According to Darmanin, the German tourist's companion remained physically unharmed because a taxi driver intervened. The attacker then ran over a bridge over the Seine to the other side of the river and attacked other people there. He injured one person in the eye with a hammer, and another person suffered shock.

According to the information, the injured were a Frenchman in his 60s and a foreign tourist. Darmanin did not disclose his nationality.

An eyewitness who was in a bar nearby during the crime said he heard cries for help and saw people running away. A man “with a hammer in his hand” attacked another man, who then fell. After “five to ten minutes” the police arrived.

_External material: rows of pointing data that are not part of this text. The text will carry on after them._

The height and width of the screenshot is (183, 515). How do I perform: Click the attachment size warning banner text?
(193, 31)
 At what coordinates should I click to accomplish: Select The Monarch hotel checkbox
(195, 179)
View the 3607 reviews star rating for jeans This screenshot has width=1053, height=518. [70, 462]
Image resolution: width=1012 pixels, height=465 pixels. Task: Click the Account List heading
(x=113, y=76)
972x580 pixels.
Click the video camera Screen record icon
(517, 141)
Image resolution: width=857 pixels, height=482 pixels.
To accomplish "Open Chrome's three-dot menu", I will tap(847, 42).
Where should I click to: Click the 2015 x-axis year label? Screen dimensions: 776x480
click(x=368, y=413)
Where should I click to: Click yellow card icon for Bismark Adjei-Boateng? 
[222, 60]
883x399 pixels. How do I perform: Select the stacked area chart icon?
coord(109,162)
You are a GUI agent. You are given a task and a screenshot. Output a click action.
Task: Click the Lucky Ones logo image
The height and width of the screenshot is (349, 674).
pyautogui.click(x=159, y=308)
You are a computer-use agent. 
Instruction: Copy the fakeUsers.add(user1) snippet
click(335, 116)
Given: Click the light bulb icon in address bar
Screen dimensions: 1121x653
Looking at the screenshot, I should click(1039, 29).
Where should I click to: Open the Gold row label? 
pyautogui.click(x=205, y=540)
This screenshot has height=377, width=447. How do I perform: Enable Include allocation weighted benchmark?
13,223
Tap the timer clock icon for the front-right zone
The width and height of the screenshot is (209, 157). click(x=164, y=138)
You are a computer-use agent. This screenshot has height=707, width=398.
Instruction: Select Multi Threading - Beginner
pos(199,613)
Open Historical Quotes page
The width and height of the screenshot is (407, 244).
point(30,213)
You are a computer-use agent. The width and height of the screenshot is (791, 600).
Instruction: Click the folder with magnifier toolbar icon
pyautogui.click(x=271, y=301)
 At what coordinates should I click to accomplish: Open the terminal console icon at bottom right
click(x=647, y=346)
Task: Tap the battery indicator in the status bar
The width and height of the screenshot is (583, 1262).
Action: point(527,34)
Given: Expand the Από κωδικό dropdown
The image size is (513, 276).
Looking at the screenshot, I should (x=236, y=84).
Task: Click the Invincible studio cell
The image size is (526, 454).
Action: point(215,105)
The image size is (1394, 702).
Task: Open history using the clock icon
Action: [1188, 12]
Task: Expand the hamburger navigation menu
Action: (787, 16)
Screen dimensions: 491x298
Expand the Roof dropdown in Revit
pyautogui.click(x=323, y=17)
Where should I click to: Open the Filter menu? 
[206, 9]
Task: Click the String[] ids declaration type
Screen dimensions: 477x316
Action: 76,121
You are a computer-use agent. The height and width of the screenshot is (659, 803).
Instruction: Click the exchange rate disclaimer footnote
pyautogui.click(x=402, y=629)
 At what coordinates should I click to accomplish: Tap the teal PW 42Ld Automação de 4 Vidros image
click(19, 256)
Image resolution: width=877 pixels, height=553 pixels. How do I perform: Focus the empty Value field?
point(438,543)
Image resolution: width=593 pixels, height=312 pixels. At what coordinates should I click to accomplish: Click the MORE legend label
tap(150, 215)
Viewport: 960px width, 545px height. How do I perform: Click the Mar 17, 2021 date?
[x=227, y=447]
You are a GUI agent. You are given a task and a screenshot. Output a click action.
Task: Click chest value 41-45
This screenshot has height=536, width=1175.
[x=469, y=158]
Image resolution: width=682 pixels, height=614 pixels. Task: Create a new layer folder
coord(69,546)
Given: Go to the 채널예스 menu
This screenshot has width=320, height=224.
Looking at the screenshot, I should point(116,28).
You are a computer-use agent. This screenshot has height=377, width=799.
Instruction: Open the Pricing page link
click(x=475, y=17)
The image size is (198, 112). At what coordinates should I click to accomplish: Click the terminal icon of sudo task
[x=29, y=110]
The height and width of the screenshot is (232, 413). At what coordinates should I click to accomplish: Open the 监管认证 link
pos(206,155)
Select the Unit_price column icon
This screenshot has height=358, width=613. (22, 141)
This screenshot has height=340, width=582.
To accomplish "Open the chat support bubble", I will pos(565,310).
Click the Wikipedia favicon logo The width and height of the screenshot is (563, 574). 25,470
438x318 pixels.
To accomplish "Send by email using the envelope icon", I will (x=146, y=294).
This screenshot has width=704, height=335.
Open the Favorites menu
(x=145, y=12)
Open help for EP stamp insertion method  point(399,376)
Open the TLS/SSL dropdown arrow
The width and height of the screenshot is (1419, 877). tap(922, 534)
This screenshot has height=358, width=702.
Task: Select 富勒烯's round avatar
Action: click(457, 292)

According to police sources, the attacker shouted "Allahu Akbar" (God is great) during his attack. The Frenchman, born in 1997, was knocked out with a Taser and arrested for murder and attempted murder. The national anti-terrorism prosecutor's office took over the investigation.

According to Interior Minister Darmanin, the attacker had a criminal record. In 2016, he was sentenced to five years in prison for planning another attack, of which he served four years. After his crime on Saturday, he said he couldn't stand that Muslims were being killed in "Afghanistan and Palestine." He expressed anger about the Gaza war and that France was Israel's "accomplice" in it.

Police sources said the French-born son of Iranian parents was known as a radical Islamist. He suffered from psychological problems, was "very unstable" and was therefore treated psychiatrically during and after his imprisonment.

It was also said that around the same time as his crime on Saturday, the young man published a confessional video on online networks in which he referred to "the current situation, the government, the murder of innocent Muslims."

French President Emmanuel Macron expressed his "condolences" to the relatives of the German victim on the online service X (formerly Twitter). Prime Minister Elisabeth Borne declared on X: "We will not give in to terrorism." At the same time, she praised “the courage and professionalism of our security and rescue forces.” Darmanin also highlighted the “courageous” police intervention on X.

Two months ago, the highest attack alert level was declared for France after a radicalized ex-student stabbed a 57-year-old teacher and injured three other employees at a school in Arras, northern France. The 20-year-old perpetrator, who came from Russian Ingushetia, had previously sworn allegiance to the jihadist militia Islamic State (IS).

In Paris there have been several acts similar to those on Saturday evening in recent years. In May 2018, a Russian-French attacker born in Chechnya killed a passerby with a kitchen knife and injured four other people before police killed him. IS claimed responsibility for the crime.

In February 2017, an Egyptian attacked security forces near the Louvre with a machete while shouting "Allah Akbar." He was sentenced to 30 years in prison in June 2021.